If we recall that in the DGs financing update (EB148/27) that this segment was three times the approved amount, then this figure of US$1bn is surely going to be an under-estimate?
As noted above, the polio segment seems to be drastically under-funded (a 48% drop in budget compared to 2020-21) but this reflects the polio transition, with money re-distributed into the relevant outcomes and outputs of the base budget. The Secretariat concedes that this will be hard to track and is working on making it clearer.
The headline figure
Ok, here we go: The total draft programme budget for 2022-23 is US$6.1bn which is 5% more than the approved budget for 2020-21. Yes, I know – just 5% more than a budget approved pre-pandemic!
Have a look at paragraph 66 of the proposed budget:
“At the Seventy-third World Health Assembly, Member States recognized that not only would adequate funding be required for the response to the COVID-19 pandemic but also that WHO should be provided with sustainable resources, both to respond to health emergencies and to ensure that its core work as the leading international agency in public health is maintained so that critical health needs can be met under any circumstances”.
and then ask yourself how the Secretariat could seriously think that a 5% increase in WHO’s biennial budget for 2022-23 will be adequate to meet the global health demands posed by Covid-19.
Or look at paragraph 2 of the proposed budget and ask yourself whether WHO could possibly be “fully equipped” to respond to the global pandemic on this budget – a mere US$290m more than the 2020-21 budget that was approved before Covid-19.
The WHO Foundation
Still with me? Good, because buried in paragraph 67 of the budget we read about the WHO Foundation. This is what the budget says:
“It aims to attract contributions from high net worth individuals and the private sector in order to supplement the Organization’s resource mobilization efforts, especially for chronically underfunded areas of work and programmes”.

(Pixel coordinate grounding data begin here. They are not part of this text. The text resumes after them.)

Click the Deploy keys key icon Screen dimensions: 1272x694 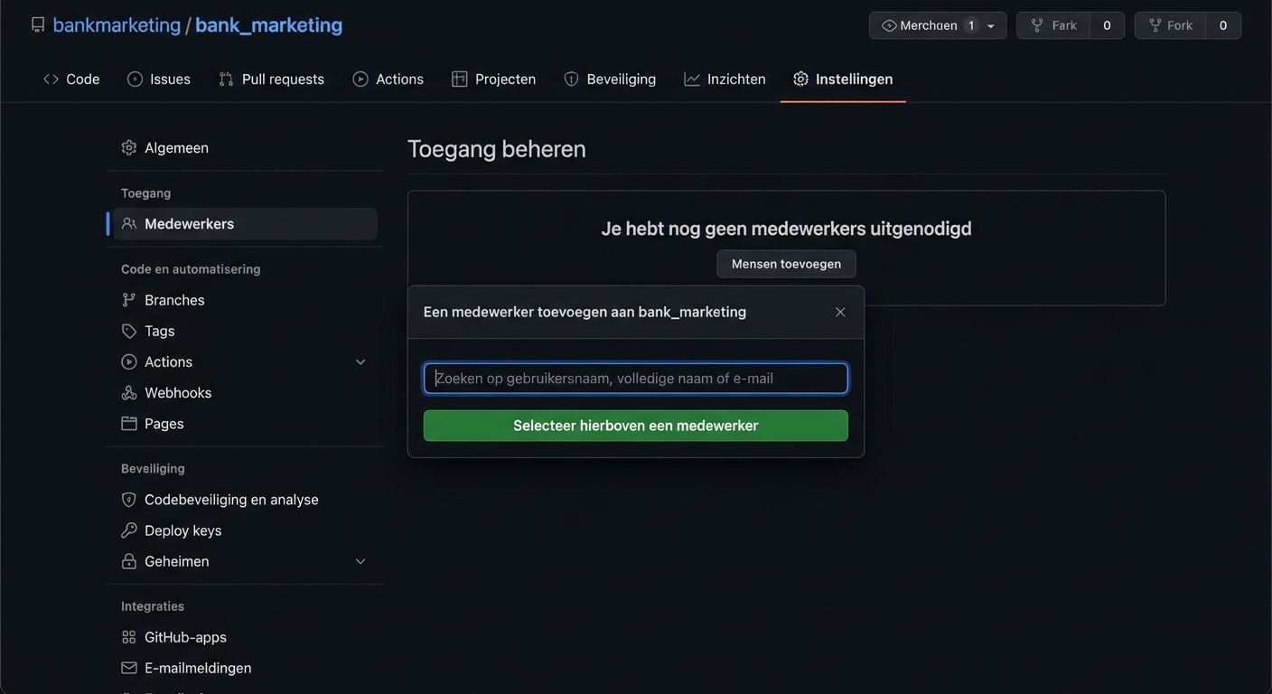point(129,530)
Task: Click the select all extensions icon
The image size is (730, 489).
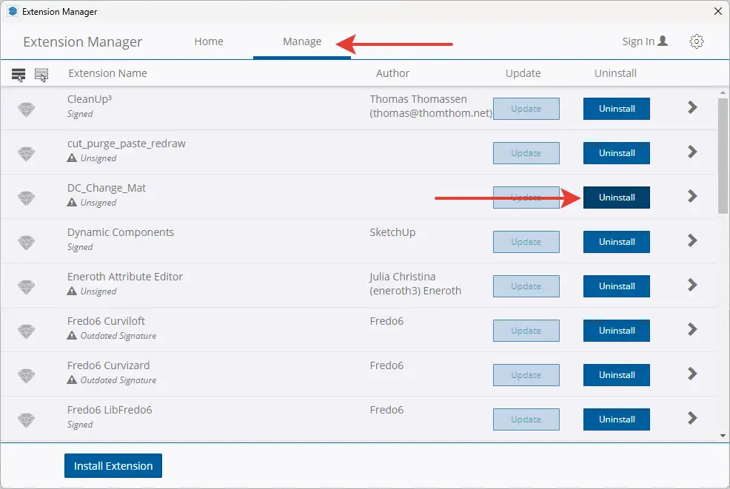Action: 19,74
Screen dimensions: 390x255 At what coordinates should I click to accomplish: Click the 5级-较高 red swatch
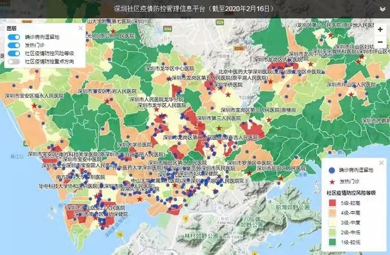[x=332, y=202]
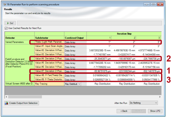Click the Back button
Screen dimensions: 171x118
click(124, 111)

This deserves really close scrutiny and attention. For example, we also learn that:
“Its initial goal is to raise US$ 1 billion over the next three years, of which three quarters is intended to flow directly to WHO for financing the programme budget. The remainder will be provided to finance partners whose work supports the Thirteenth General Programme of Work, 2019–2023”.
Are we going to see foundations like BMGF not just funding disease-specific areas like Polio but now funding WHO programs more broadly, and its funding becoming more integrated into the budget?

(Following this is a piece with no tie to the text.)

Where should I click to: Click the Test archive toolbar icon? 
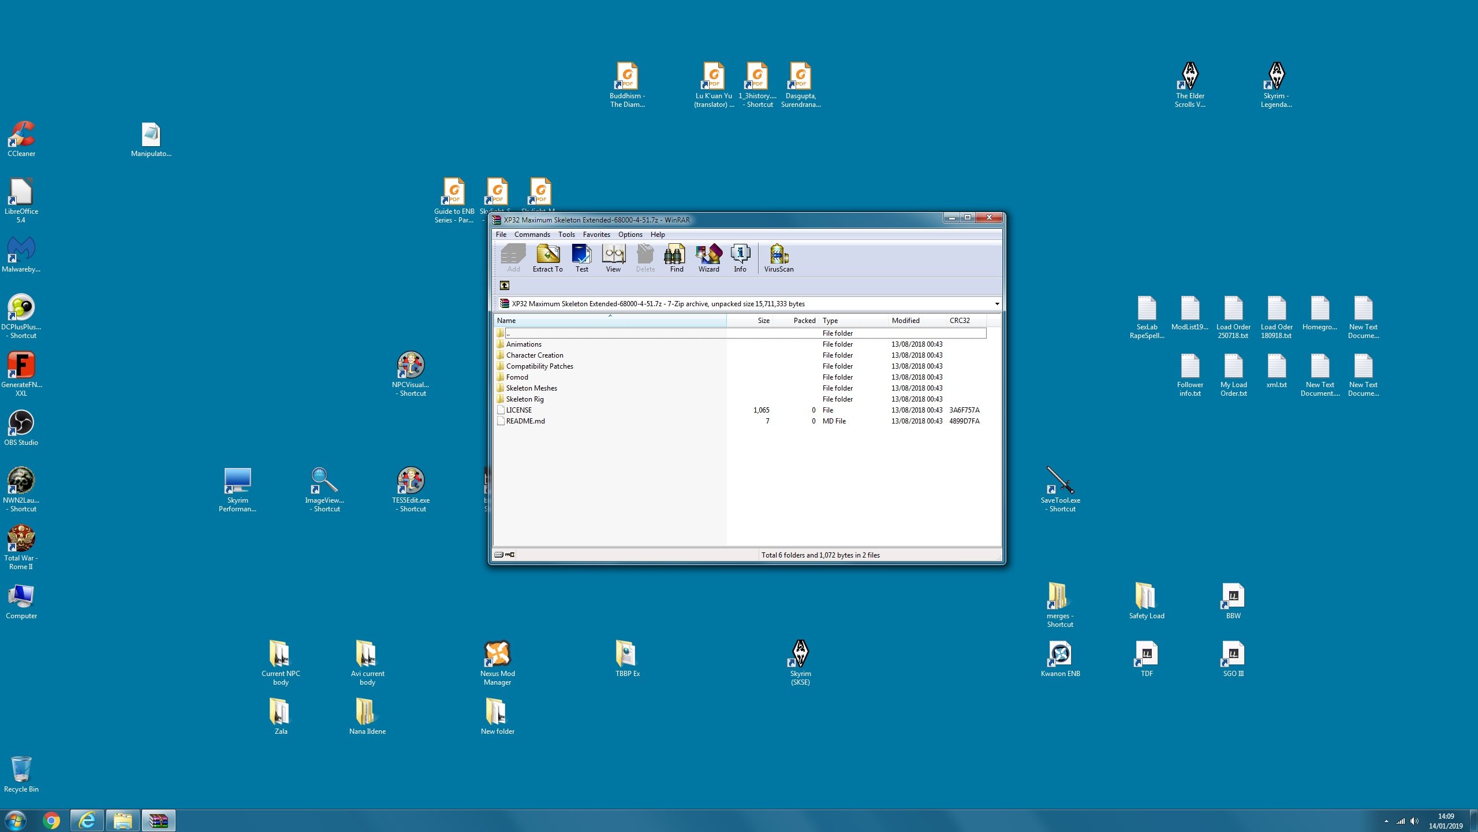tap(581, 258)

The budget document is vast, nuanced and written by staffers who know WHO from the inside. As an outsider with limited access to WHO, I am more than likely misinterpreting many of the figures, failing to understand the implications of much of the detail, and possibly just getting completely the wrong end of the stick. So do keep that in mind and read the draft budget for yourself.
A couple of observations to end with. First, hats off to whoever at WHO wrote this draft budget – 117 pages of dense synthesis of pretty much everything WHO does is no mean feat, and the authors manage to produce a silk purse from what they must sometimes consider a sow’s ear. Second, oh my god, US$290m more than 2020-21! Seriously, you’ve got to be kidding. Third, this from the budget:
“The COVID-19 crisis must mark a turning point. Collectively, the world must take the path of sustained, considered and concerted action now if we are to achieve global health security and avoid the catastrophic impact of global health emergencies in the future”.
Member states: get your wallets out.